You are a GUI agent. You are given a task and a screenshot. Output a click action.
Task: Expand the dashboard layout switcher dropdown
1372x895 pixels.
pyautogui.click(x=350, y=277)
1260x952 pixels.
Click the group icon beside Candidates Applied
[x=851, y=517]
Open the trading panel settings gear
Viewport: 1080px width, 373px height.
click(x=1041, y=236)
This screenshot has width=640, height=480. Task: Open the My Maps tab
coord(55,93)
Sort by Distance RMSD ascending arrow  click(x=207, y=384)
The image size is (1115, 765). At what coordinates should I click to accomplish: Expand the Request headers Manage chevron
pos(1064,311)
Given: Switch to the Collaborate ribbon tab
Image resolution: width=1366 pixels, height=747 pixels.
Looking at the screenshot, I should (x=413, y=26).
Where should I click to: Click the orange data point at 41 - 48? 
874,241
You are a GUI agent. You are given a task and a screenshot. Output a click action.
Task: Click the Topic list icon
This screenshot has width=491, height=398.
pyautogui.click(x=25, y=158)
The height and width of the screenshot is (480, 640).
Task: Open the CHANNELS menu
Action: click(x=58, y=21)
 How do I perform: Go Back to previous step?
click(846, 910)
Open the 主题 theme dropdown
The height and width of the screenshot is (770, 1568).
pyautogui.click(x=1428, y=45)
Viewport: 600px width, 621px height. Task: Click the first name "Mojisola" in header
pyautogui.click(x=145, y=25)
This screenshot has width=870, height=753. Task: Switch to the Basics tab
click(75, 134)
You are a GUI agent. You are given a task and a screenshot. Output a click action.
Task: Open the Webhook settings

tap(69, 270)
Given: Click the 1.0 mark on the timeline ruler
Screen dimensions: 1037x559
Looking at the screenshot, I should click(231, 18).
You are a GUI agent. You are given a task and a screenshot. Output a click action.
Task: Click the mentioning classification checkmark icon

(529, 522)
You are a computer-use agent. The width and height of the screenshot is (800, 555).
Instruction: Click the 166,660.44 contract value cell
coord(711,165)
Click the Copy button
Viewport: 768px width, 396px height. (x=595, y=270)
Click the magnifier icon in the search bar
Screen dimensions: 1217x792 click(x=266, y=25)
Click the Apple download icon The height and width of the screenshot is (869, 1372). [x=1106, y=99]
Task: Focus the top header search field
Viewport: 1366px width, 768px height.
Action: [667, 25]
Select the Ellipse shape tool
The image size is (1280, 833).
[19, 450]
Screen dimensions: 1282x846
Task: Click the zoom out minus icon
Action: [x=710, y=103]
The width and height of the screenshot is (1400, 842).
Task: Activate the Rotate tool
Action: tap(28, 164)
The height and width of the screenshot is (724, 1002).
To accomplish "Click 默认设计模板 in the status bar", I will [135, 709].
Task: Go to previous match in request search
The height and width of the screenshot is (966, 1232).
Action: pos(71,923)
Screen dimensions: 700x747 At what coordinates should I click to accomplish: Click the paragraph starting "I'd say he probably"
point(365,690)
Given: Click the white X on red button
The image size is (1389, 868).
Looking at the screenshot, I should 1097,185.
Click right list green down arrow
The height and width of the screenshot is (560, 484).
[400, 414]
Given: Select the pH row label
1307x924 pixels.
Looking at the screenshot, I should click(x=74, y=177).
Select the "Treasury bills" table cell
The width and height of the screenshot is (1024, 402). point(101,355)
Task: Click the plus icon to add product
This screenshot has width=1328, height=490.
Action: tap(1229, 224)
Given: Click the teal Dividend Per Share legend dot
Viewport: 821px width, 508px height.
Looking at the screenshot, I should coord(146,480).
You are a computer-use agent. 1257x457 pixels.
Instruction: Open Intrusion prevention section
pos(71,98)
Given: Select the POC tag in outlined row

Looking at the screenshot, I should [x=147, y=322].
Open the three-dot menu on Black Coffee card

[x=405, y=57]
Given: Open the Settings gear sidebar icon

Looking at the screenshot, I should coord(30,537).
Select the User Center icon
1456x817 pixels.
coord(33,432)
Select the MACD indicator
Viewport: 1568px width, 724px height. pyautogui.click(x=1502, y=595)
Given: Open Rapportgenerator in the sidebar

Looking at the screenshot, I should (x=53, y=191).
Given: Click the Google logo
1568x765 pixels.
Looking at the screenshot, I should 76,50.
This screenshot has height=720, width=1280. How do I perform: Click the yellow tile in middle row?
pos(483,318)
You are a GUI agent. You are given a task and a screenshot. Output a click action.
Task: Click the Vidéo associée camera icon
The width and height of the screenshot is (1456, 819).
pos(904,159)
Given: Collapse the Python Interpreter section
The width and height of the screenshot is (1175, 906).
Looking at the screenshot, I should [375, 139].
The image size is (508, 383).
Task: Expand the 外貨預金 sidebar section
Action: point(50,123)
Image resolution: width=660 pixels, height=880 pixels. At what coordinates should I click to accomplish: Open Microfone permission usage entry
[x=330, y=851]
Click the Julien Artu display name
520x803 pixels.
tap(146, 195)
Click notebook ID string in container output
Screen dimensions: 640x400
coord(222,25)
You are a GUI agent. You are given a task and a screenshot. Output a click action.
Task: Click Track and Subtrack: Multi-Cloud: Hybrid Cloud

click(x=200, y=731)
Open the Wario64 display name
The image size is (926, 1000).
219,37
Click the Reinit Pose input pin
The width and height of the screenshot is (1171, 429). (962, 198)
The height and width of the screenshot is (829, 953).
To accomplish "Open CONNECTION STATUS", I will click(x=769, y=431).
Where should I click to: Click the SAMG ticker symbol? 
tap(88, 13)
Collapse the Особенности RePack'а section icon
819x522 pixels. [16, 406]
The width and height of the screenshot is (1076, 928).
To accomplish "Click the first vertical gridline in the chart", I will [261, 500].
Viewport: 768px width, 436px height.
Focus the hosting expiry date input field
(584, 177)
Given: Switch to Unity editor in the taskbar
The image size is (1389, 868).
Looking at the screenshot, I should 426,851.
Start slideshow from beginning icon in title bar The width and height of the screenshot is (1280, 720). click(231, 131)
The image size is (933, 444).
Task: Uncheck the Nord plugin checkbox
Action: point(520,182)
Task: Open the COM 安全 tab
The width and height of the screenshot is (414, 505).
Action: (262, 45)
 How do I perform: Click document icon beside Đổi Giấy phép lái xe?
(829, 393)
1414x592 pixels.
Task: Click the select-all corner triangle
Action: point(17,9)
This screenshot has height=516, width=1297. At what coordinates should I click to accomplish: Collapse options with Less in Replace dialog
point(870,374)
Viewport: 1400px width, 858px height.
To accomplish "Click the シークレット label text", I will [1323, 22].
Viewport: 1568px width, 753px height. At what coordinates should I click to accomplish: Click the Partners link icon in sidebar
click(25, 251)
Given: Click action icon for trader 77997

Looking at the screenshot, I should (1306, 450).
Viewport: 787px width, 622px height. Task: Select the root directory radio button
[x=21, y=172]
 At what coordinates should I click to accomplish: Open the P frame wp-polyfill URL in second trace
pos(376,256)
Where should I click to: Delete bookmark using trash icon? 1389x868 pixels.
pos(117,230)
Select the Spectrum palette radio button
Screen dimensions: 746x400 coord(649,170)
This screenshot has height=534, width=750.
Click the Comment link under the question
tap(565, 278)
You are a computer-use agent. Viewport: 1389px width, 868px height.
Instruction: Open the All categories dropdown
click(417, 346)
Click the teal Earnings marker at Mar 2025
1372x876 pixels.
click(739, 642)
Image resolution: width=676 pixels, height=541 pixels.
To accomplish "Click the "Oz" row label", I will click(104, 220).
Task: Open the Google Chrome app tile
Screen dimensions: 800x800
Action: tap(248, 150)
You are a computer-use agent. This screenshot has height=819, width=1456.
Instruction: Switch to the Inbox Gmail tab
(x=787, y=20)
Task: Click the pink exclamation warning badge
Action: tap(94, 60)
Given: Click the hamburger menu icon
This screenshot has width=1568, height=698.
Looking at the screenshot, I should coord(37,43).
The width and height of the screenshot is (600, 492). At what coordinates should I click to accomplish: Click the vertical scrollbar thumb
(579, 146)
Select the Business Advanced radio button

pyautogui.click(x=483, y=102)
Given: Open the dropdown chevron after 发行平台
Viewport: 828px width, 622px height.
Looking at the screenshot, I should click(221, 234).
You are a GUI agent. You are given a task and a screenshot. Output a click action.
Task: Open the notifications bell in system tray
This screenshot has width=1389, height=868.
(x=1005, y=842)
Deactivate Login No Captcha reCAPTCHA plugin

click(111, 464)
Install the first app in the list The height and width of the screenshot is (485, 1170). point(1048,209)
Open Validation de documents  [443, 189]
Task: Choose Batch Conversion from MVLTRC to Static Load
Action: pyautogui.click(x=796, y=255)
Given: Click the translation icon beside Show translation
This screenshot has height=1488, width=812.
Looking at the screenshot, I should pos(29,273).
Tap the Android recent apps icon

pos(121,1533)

++++++++

_Directions for this task_
Copy again, unchanged, the part of the items that opens with the line containing "Collapse the Особенности" and closes with the line containing "Action: (262, 45)".

_Solution for this problem_
Collapse the Особенности RePack'а section icon
819x522 pixels. [16, 406]
The width and height of the screenshot is (1076, 928).
To accomplish "Click the first vertical gridline in the chart", I will [261, 500].
Viewport: 768px width, 436px height.
Focus the hosting expiry date input field
(584, 177)
Given: Switch to Unity editor in the taskbar
The image size is (1389, 868).
Looking at the screenshot, I should 426,851.
Start slideshow from beginning icon in title bar The width and height of the screenshot is (1280, 720). click(231, 131)
The image size is (933, 444).
Task: Uncheck the Nord plugin checkbox
Action: point(520,182)
Task: Open the COM 安全 tab
The width and height of the screenshot is (414, 505).
Action: (262, 45)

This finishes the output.